Your letter makes clear that Unicode needs to do a better job of
identifying the preferred character code for many situations. The
information is there to a large extent, but buried in the fine print or in
data tables.
You will see that there is a canonical decomposition from U+212B to U+00C5.
This means that once people use Normalization in a widespread fashion, it
will become practically impossible to maintain a distinction between these
two codes.
The inclusion of the U+212B is due to historic reasons.
Many other characters have been included in Unicode over the years for
legitimate purposes as compatibility characters (to allow round trip
conversion to/from important legacy character sets).
These have all been given compatibility decompositions.
Unfortunately, many characters that have legitimate uses in a legacy-free
environment, have also been given compatibility mappings at some time.
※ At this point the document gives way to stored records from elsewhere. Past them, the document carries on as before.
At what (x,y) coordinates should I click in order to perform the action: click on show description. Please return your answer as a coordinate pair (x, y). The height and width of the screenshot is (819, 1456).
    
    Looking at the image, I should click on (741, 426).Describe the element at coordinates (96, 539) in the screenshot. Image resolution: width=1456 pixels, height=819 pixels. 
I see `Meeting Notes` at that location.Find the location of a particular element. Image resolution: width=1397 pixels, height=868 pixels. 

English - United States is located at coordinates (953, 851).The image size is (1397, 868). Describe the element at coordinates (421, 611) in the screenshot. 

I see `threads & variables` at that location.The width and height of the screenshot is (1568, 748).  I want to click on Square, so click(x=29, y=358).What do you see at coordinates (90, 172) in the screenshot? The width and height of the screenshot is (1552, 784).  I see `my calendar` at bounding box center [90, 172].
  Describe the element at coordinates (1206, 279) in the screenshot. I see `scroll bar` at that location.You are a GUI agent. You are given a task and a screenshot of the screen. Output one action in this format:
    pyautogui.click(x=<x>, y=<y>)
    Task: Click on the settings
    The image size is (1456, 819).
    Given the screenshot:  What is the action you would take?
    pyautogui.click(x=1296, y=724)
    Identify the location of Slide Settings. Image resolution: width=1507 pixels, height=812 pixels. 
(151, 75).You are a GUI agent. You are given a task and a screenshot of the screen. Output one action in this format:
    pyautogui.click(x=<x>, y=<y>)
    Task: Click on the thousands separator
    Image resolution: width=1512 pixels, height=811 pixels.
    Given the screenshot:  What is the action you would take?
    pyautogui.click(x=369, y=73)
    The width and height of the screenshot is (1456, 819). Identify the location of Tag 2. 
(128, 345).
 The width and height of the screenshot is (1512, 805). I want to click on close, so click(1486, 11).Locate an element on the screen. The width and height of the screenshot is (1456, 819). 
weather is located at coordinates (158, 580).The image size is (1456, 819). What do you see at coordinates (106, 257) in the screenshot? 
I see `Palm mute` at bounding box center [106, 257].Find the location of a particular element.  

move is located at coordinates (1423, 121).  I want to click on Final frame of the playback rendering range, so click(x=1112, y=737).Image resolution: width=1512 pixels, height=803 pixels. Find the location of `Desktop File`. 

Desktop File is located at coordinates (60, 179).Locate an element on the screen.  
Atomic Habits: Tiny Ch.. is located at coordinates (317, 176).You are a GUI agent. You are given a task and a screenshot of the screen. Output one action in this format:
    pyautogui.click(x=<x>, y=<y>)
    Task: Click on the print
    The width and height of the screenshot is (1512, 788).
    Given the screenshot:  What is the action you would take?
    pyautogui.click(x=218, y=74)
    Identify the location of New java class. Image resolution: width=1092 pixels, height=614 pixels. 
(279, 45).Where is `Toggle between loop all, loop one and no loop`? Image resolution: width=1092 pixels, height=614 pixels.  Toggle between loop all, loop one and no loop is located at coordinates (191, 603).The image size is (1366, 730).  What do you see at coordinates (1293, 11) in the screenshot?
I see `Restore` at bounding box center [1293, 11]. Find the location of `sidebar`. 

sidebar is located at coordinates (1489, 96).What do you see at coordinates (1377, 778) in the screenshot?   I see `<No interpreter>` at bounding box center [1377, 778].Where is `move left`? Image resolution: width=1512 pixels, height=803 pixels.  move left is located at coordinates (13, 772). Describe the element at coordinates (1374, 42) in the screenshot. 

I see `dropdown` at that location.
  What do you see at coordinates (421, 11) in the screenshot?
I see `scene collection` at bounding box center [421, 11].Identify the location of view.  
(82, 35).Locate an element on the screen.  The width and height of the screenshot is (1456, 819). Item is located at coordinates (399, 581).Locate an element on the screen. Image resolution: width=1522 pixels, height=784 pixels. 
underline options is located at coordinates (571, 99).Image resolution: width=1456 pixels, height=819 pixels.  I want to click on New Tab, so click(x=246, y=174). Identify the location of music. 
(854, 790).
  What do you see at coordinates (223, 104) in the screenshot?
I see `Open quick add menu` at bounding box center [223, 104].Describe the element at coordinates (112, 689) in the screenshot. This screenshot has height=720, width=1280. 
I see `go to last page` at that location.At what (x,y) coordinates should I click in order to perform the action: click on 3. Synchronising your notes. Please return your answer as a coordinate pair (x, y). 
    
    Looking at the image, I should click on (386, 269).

This
makes it very hard to use this information in its current form to identify
cases when a distinction between characters should be kept or when not.
There is some very explicit guidance, however, in Unicode TR#20 (Unicode and
XML). The information there is readily applicable to other environments, if
you pay attention to the rationale for each recommendation and evaluate
whether it applies in your specific case.
A./
PS:
>"Ångström" is spelled wrong on the code charts at Unicode's home page, BTW.
Can you cite the page number and approximate location on the page (please
send this information to me and kenw@sybase.com, not to the whole list).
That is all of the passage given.